■ DATA EXTRACT

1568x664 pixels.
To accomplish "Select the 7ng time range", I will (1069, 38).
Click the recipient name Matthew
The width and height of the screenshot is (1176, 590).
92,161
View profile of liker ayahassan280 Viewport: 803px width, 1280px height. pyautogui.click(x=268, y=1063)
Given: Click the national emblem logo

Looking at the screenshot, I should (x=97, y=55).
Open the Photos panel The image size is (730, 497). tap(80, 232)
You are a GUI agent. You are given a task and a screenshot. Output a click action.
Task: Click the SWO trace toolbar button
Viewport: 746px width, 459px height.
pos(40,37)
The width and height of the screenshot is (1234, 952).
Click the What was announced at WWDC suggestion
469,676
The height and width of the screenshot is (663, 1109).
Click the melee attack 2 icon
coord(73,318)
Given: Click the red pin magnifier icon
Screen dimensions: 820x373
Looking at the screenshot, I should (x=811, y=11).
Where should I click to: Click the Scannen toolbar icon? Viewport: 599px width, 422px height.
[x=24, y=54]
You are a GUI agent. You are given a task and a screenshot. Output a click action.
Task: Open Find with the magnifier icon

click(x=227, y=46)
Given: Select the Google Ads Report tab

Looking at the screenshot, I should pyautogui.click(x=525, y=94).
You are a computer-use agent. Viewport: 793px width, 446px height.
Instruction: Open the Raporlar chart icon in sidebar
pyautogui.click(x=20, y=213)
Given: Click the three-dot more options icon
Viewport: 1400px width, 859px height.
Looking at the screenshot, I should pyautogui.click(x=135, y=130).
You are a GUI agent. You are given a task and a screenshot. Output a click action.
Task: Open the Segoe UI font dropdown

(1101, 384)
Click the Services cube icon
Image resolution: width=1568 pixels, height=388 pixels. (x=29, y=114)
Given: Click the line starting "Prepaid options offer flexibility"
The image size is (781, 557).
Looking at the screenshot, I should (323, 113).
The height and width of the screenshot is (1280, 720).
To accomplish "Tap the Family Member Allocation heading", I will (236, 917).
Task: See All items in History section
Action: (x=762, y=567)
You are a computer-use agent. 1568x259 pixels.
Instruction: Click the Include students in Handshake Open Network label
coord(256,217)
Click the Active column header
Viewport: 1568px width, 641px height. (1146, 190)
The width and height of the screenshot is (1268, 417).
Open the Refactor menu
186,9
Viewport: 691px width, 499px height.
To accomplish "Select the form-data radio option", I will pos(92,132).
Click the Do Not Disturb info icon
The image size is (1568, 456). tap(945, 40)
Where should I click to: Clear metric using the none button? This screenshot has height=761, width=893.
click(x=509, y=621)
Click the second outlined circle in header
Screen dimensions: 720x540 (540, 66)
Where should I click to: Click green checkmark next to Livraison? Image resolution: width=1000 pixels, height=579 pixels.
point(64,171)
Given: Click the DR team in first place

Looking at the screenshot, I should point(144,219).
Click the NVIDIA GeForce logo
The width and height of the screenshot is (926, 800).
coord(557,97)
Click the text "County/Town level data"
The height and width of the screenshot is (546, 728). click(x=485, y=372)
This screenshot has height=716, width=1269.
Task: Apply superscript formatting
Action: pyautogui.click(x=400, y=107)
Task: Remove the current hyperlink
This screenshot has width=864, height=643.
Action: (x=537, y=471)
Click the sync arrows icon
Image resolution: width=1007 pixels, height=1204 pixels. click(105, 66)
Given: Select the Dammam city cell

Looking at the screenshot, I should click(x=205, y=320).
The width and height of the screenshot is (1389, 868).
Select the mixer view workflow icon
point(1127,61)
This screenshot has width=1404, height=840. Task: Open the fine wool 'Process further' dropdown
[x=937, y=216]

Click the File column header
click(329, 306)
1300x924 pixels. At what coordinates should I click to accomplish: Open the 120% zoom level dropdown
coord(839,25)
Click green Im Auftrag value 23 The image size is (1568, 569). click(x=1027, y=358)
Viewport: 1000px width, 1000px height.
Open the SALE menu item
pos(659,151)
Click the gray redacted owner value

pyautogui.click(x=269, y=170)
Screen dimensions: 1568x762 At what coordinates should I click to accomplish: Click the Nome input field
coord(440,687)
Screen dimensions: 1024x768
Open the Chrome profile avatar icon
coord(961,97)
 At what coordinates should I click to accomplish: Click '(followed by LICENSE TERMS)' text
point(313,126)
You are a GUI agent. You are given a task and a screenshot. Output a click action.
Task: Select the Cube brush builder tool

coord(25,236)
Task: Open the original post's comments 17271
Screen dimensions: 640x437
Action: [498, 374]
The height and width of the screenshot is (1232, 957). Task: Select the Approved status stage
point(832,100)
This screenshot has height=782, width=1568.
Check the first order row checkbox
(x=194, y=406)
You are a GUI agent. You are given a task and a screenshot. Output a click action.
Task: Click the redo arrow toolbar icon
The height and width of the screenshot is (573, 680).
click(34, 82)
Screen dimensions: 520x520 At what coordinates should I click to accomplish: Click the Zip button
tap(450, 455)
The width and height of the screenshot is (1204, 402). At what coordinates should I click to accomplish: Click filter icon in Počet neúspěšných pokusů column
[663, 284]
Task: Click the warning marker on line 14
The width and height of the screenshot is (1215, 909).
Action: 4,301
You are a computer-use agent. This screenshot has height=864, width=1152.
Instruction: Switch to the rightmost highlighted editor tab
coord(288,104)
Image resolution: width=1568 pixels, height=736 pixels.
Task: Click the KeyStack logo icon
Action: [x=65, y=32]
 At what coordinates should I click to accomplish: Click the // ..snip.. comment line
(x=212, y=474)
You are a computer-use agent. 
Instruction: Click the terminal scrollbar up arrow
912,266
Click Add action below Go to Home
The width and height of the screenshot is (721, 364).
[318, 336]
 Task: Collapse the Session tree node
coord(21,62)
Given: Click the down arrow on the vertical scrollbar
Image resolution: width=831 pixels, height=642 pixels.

■ WORK TO COMPLETE
Return the entries above, every line intact.

■ RESPONSE TO THIS TASK
1568x664 pixels.
To accomplish "Select the 7ng time range", I will (1069, 38).
Click the recipient name Matthew
The width and height of the screenshot is (1176, 590).
92,161
View profile of liker ayahassan280 Viewport: 803px width, 1280px height. pyautogui.click(x=268, y=1063)
Given: Click the national emblem logo

Looking at the screenshot, I should (x=97, y=55).
Open the Photos panel The image size is (730, 497). tap(80, 232)
You are a GUI agent. You are given a task and a screenshot. Output a click action.
Task: Click the SWO trace toolbar button
Viewport: 746px width, 459px height.
pos(40,37)
The width and height of the screenshot is (1234, 952).
Click the What was announced at WWDC suggestion
469,676
The height and width of the screenshot is (663, 1109).
Click the melee attack 2 icon
coord(73,318)
Given: Click the red pin magnifier icon
Screen dimensions: 820x373
Looking at the screenshot, I should (x=811, y=11).
Where should I click to: Click the Scannen toolbar icon? Viewport: 599px width, 422px height.
[x=24, y=54]
You are a GUI agent. You are given a task and a screenshot. Output a click action.
Task: Open Find with the magnifier icon

click(x=227, y=46)
Given: Select the Google Ads Report tab

Looking at the screenshot, I should pyautogui.click(x=525, y=94).
You are a computer-use agent. Viewport: 793px width, 446px height.
Instruction: Open the Raporlar chart icon in sidebar
pyautogui.click(x=20, y=213)
Given: Click the three-dot more options icon
Viewport: 1400px width, 859px height.
Looking at the screenshot, I should pyautogui.click(x=135, y=130).
You are a GUI agent. You are given a task and a screenshot. Output a click action.
Task: Open the Segoe UI font dropdown

(1101, 384)
Click the Services cube icon
Image resolution: width=1568 pixels, height=388 pixels. (x=29, y=114)
Given: Click the line starting "Prepaid options offer flexibility"
The image size is (781, 557).
Looking at the screenshot, I should (323, 113).
The height and width of the screenshot is (1280, 720).
To accomplish "Tap the Family Member Allocation heading", I will (236, 917).
Task: See All items in History section
Action: (x=762, y=567)
You are a computer-use agent. 1568x259 pixels.
Instruction: Click the Include students in Handshake Open Network label
coord(256,217)
Click the Active column header
Viewport: 1568px width, 641px height. (1146, 190)
The width and height of the screenshot is (1268, 417).
Open the Refactor menu
186,9
Viewport: 691px width, 499px height.
To accomplish "Select the form-data radio option", I will pos(92,132).
Click the Do Not Disturb info icon
The image size is (1568, 456). tap(945, 40)
Where should I click to: Clear metric using the none button? This screenshot has height=761, width=893.
click(x=509, y=621)
Click the second outlined circle in header
Screen dimensions: 720x540 (540, 66)
Where should I click to: Click green checkmark next to Livraison? Image resolution: width=1000 pixels, height=579 pixels.
point(64,171)
Given: Click the DR team in first place

Looking at the screenshot, I should point(144,219).
Click the NVIDIA GeForce logo
The width and height of the screenshot is (926, 800).
coord(557,97)
Click the text "County/Town level data"
The height and width of the screenshot is (546, 728). click(x=485, y=372)
This screenshot has height=716, width=1269.
Task: Apply superscript formatting
Action: pyautogui.click(x=400, y=107)
Task: Remove the current hyperlink
This screenshot has width=864, height=643.
Action: (x=537, y=471)
Click the sync arrows icon
Image resolution: width=1007 pixels, height=1204 pixels. click(105, 66)
Given: Select the Dammam city cell

Looking at the screenshot, I should click(x=205, y=320).
The width and height of the screenshot is (1389, 868).
Select the mixer view workflow icon
point(1127,61)
This screenshot has width=1404, height=840. Task: Open the fine wool 'Process further' dropdown
[x=937, y=216]

Click the File column header
click(329, 306)
1300x924 pixels. At what coordinates should I click to accomplish: Open the 120% zoom level dropdown
coord(839,25)
Click green Im Auftrag value 23 The image size is (1568, 569). click(x=1027, y=358)
Viewport: 1000px width, 1000px height.
Open the SALE menu item
pos(659,151)
Click the gray redacted owner value

pyautogui.click(x=269, y=170)
Screen dimensions: 1568x762 At what coordinates should I click to accomplish: Click the Nome input field
coord(440,687)
Screen dimensions: 1024x768
Open the Chrome profile avatar icon
coord(961,97)
 At what coordinates should I click to accomplish: Click '(followed by LICENSE TERMS)' text
point(313,126)
You are a GUI agent. You are given a task and a screenshot. Output a click action.
Task: Select the Cube brush builder tool

coord(25,236)
Task: Open the original post's comments 17271
Screen dimensions: 640x437
Action: [498, 374]
The height and width of the screenshot is (1232, 957). Task: Select the Approved status stage
point(832,100)
This screenshot has height=782, width=1568.
Check the first order row checkbox
(x=194, y=406)
You are a GUI agent. You are given a task and a screenshot. Output a click action.
Task: Click the redo arrow toolbar icon
The height and width of the screenshot is (573, 680).
click(34, 82)
Screen dimensions: 520x520 At what coordinates should I click to accomplish: Click the Zip button
tap(450, 455)
The width and height of the screenshot is (1204, 402). At what coordinates should I click to accomplish: Click filter icon in Počet neúspěšných pokusů column
[663, 284]
Task: Click the warning marker on line 14
The width and height of the screenshot is (1215, 909).
Action: 4,301
You are a computer-use agent. This screenshot has height=864, width=1152.
Instruction: Switch to the rightmost highlighted editor tab
coord(288,104)
Image resolution: width=1568 pixels, height=736 pixels.
Task: Click the KeyStack logo icon
Action: [x=65, y=32]
 At what coordinates should I click to accomplish: Click the // ..snip.. comment line
(x=212, y=474)
You are a computer-use agent. 
Instruction: Click the terminal scrollbar up arrow
912,266
Click Add action below Go to Home
The width and height of the screenshot is (721, 364).
[318, 336]
 Task: Collapse the Session tree node
coord(21,62)
Given: Click the down arrow on the vertical scrollbar
Image resolution: width=831 pixels, height=642 pixels.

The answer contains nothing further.